The challenges in this policy area have been exacerbated by an ageing population, which generates greater overall demands on the UK welfare state. It has also been the case that while most key aspects of the welfare state, e.g. the NHS, had broad public support, there has remained some wider hostility among the public to those people that are perceived to exploit the benefits system and refuse to work, and many people in regular employment have continuously objected that so much of their taxes fund welfare services predominantly used by others. Such a social, demographic and political scenario has meant that, along with the difficult economic conditions, the post-2010 Conservative–Liberal Democrat coalition government had increasingly limited resources to spend on improving the quality of the UK’s welfare provision. On this basis there has been an ‘austerity agenda’ pursued, which has continued under the Conservatives governing alone from 2015. Post-2010 administrations have, therefore, pursued policies that seek to develop a more creative and diverse way of funding and maintaining the welfare state in the long term, e.g. the Big Society agenda, NHS reform, free schools, the welfare cap and universal credit, etc. This reflects a political viewpoint that high levels of public spending are not always the most effective method of supporting a successful welfare state, and that reform must play an equally significant role.

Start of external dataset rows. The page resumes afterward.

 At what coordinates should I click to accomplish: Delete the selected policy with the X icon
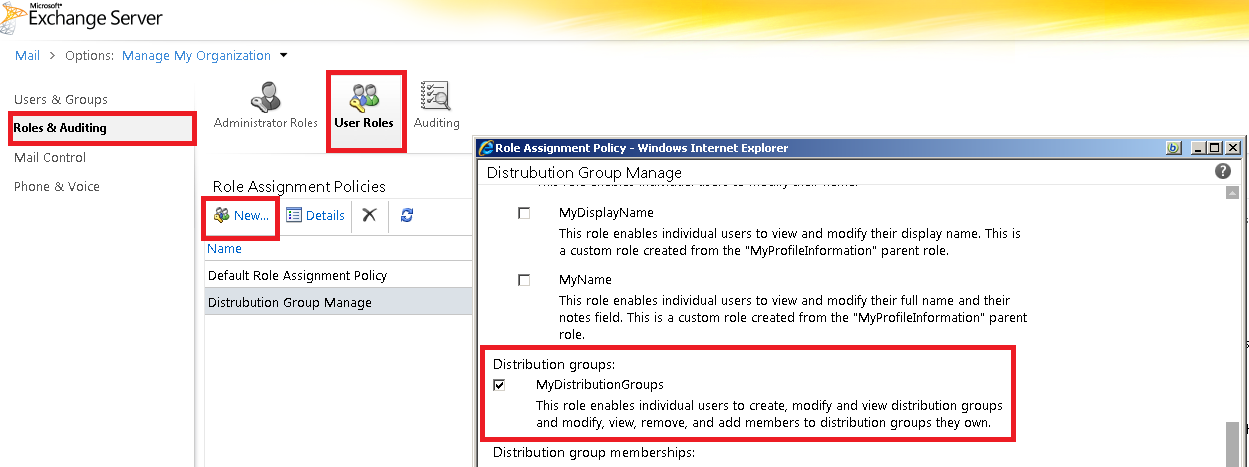(369, 215)
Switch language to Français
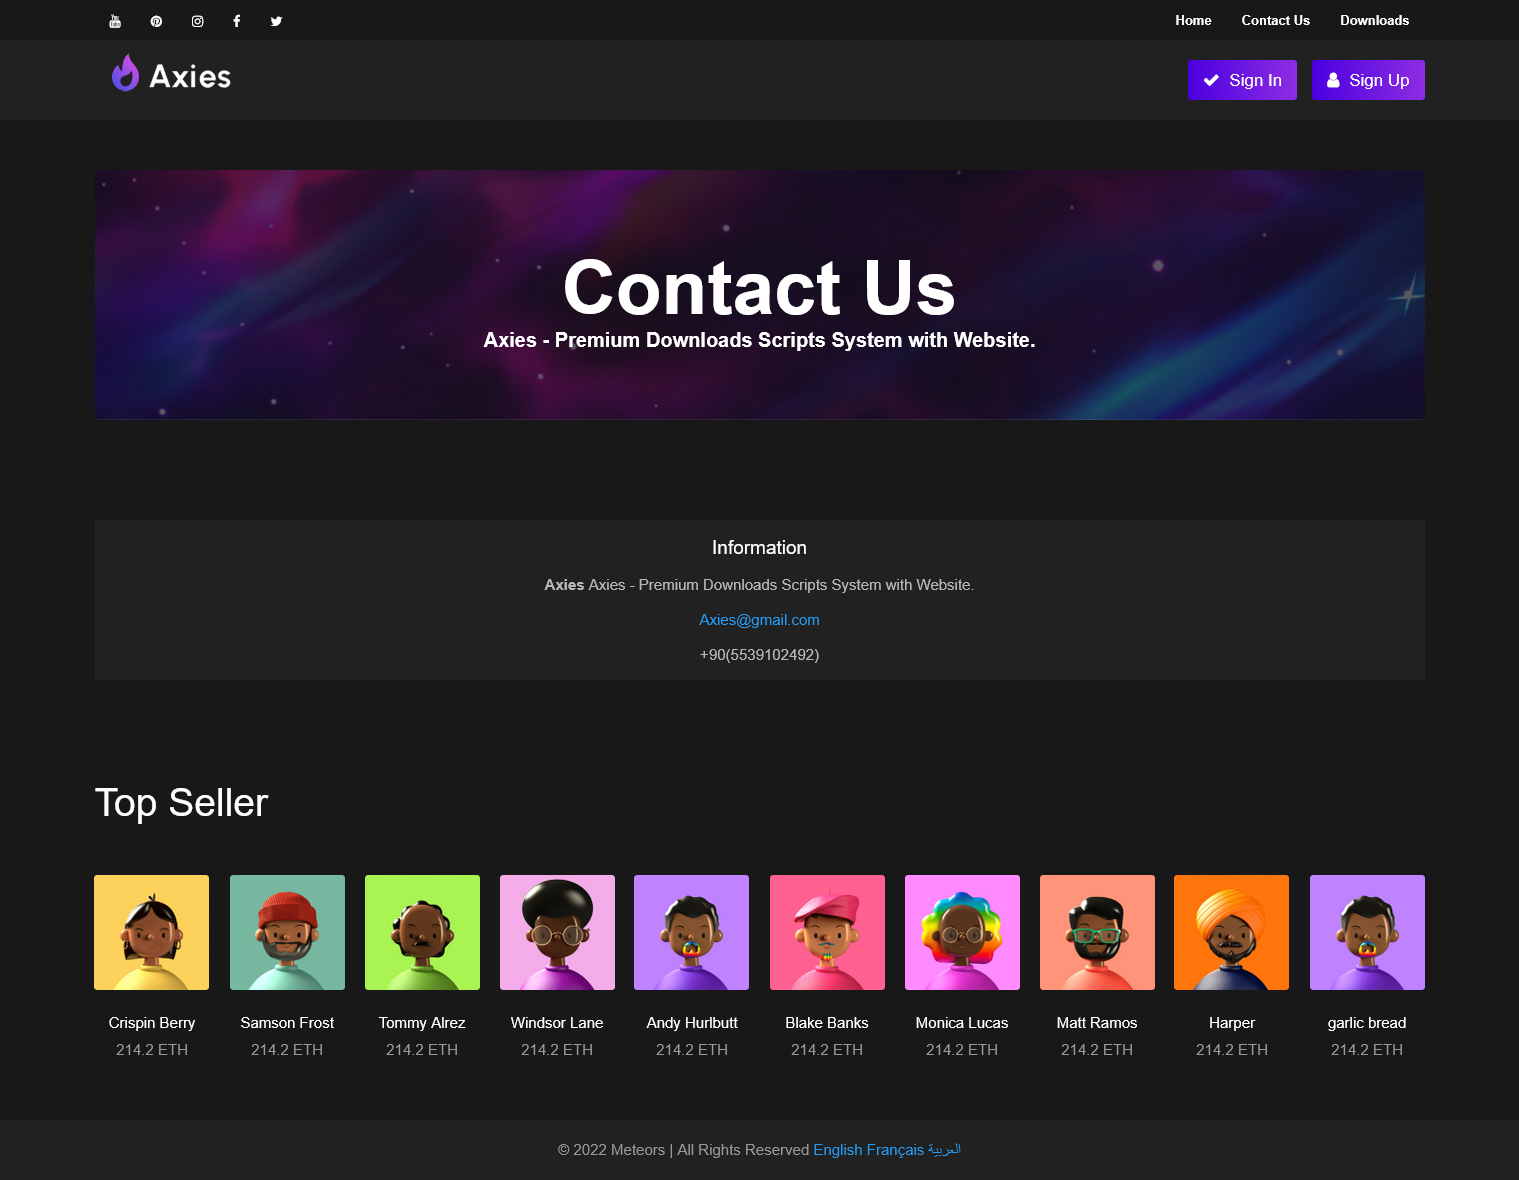Image resolution: width=1519 pixels, height=1180 pixels. [898, 1150]
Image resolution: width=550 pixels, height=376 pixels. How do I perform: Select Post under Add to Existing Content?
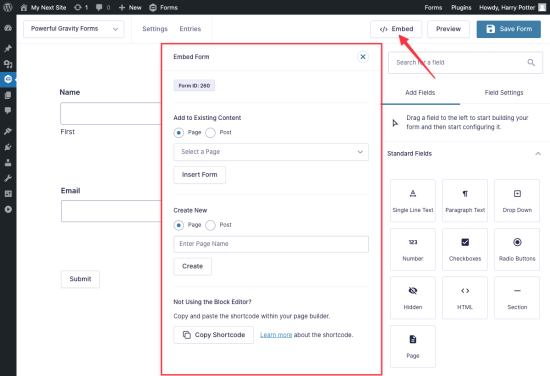tap(210, 133)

This long essay sets out to tackle a challenging question that focuses on fully measuring and analysing
government performance in a complex and vast policy area over recent years. It begins with a simple
summary of the political significance of the welfare state and of the political context of the perceived condition of this government provision when Labour came to power in 1997. The essay then proceeds in a coherent structure by assessing the various aspects of the broader UK welfare state and assesses the impact of policies affecting these key areas, e.g. pensions, welfare, NHS, etc., during Labour’s thirteen years in office up to 2010, and more recently since the Conservative–Liberal Democrat coalition government (from 2010) came to power. As a well-balanced answer, this essay always offers an alternative outlook or criticism of policies that have emerged in this area since 1997, and various good examples are offered throughout to illustrate points made as fully and as effectively as possible. The essay overall offers a fairly concise summary of a vast and complex policy area (effectively so within the strict exam time limits), and always seeks to maintain a balanced approach to answering the question while also offering a broader social dimension to analysing the subject.